Dora Garcia en est l’exemple le plus évident. Son installation suspend l’attention du spectateur sur une pièce blanche quasiment vide, si ce n’est la présence d’une chaise et d’une bande sonore (Twicetellingaboutfilm). La voix reprend l’histoire du Film de Samuel Beckett, lui-même envisagé comme une réflexion sur le cinéma. Double mise en abîme donc. Celle que Beckett met en scène dans son film. Celle que Dora Garcia exerce sur l’interprétation de Beckett et qu’elle livre à la sagacité du spectateur. Comment exprimer l’image par l’absence d’image ? Dora Garcia y répond en superposant des niveaux de lecture qui oblige le spectateur à mettre en regard plusieurs expériences de narration, tant physiques que mentales.

L’œuvre fait le commentaire. Elle s’appuie chez Dora Garcia sur la force littéraire et burlesque de Beckett. De son côté, Benoît Maire convoque Nietzsche renversant son Crépuscule des idoles en Crépuscule des copistes. Il fait défiler d’ennuyeux clichés occupés au premier plan par la pancarte «Le crépuscule des copistes». Plus qu’un jeu de langage et qu’une perche lancée vers le maître allemand, Benoît Maire jette un regard contrarié et grinçant sur le paysage de la pensée contemporaine, plus occupée semble-t-il à manier les redites qu’à les congédier, ou à défaut, les manœuvrer.

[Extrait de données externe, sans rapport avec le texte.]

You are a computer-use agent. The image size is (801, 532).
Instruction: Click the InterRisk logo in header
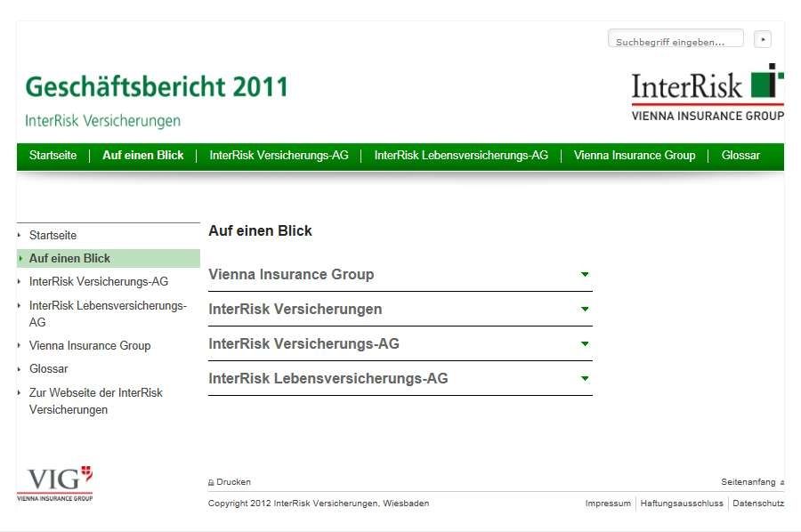tap(707, 91)
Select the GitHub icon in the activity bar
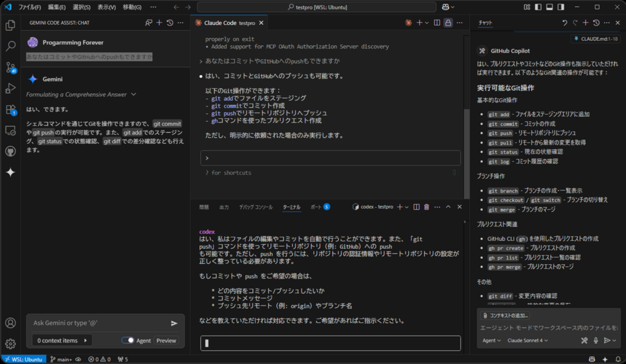The width and height of the screenshot is (626, 364). coord(11,151)
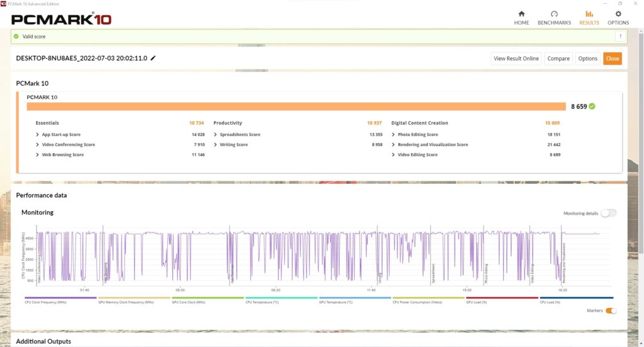The height and width of the screenshot is (347, 644).
Task: Click the green check beside score 8 659
Action: pyautogui.click(x=592, y=106)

La référence au passé est une forme de discours que l’on retrouve chez d’autres artistes de l’exposition. Comme si celle-ci se faisait pressante et prompt à cerner des attitudes contemporaines.

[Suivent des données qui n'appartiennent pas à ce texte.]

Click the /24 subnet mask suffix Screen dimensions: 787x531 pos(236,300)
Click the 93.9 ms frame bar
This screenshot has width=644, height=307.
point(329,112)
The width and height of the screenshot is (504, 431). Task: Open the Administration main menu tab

Pour Ryan Gander, l’empreinte est cette ultime survivance de l’histoire (The Floor Was in the Shade). Encore une fois, une histoire à double détente. Dans l’œuvre qu’il accroche ici, littéralement un panneau de liège sur lequel on punaise des feuilles, l’Anglais s’intéresse non seulement à l’objet et à l’évocation discrète qu’il peut faire de la modernité, du monde de l’entreprise et d’une certaine forme d’organisation souveraine.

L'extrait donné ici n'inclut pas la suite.